Like Serge Storms, the protagonist of his 18 comic Florida crime novels (including Shark Skin Suite), Tim Dorsey has made it a personal mission to chronicle every swamp, strip mall, abandoned speakeasy and weird roadside attraction of his home state. Nobody does wacky Florida like Dorsey, and no other fiction crime buddies quite compare to Serge and his drug- and alcohol-fueled sidekick, Coleman. In Coconut Cowboy, they aim to rewrite the ending to the iconic 1969 movie Easy Rider. To Serge, their adventure is to complete the film characters' goal of finding the American Dream in Florida. To Coleman, it's "morning, noon and night, coast to coast, blazing fat ones... listening to righteous music, munching out." They trade their Mercury Comet for a Harley hardtail with ape-hangers and a sidecar, and off they go down back roads, stopping at little-known landmarks like early haunts of the Allman Brothers, Tom Petty and Lynyrd Skynyrd, and the hippie tent cities of off-road dope and music festivals.

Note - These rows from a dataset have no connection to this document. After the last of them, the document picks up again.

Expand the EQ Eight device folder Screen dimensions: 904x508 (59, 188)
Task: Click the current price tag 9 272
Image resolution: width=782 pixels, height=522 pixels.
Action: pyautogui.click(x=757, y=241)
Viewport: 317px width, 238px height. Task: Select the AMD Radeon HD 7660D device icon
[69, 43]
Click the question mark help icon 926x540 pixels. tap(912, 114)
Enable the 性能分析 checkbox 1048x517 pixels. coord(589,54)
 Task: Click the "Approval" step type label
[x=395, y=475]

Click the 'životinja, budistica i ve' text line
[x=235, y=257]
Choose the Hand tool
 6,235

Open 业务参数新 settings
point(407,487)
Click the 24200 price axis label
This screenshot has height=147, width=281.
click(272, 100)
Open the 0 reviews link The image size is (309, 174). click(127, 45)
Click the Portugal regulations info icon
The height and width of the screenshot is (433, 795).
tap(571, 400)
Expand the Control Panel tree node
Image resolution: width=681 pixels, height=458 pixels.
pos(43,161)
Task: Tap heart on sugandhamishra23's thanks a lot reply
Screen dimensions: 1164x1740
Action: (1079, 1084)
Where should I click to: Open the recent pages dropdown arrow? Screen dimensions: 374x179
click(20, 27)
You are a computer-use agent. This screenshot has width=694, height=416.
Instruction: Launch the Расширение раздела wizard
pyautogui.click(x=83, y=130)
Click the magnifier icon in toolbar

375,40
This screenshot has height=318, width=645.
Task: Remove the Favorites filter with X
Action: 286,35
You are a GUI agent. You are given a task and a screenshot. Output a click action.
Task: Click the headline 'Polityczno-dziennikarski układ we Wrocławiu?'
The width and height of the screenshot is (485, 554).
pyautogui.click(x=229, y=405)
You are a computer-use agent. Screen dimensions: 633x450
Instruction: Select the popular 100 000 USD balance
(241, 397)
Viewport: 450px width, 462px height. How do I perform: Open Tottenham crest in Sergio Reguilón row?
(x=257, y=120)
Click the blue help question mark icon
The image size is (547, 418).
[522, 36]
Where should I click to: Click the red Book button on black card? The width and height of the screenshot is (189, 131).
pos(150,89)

As in other Dorsey novels, a seemingly unrelated plot develops in the small town of Wobbly, where a local extended family of rednecks lines its pockets from highway speed traps, utility shakedowns, real estate developments straddling sinkhole formations and money laundering for a Miami drug dealer who describes them "like if Duck Dynasty went over to the dark side." Of course, the Serge and Coleman road trip winds up in Wobbly, where all sorts of wrongs get righted--and many rights get trampled. It's all fun in the Sunshine State, which one character describes as "the nation's pace car of dysfunction." --Bruce Jacobs, founding partner, Watermark Books & Cafe, Wichita, Kan.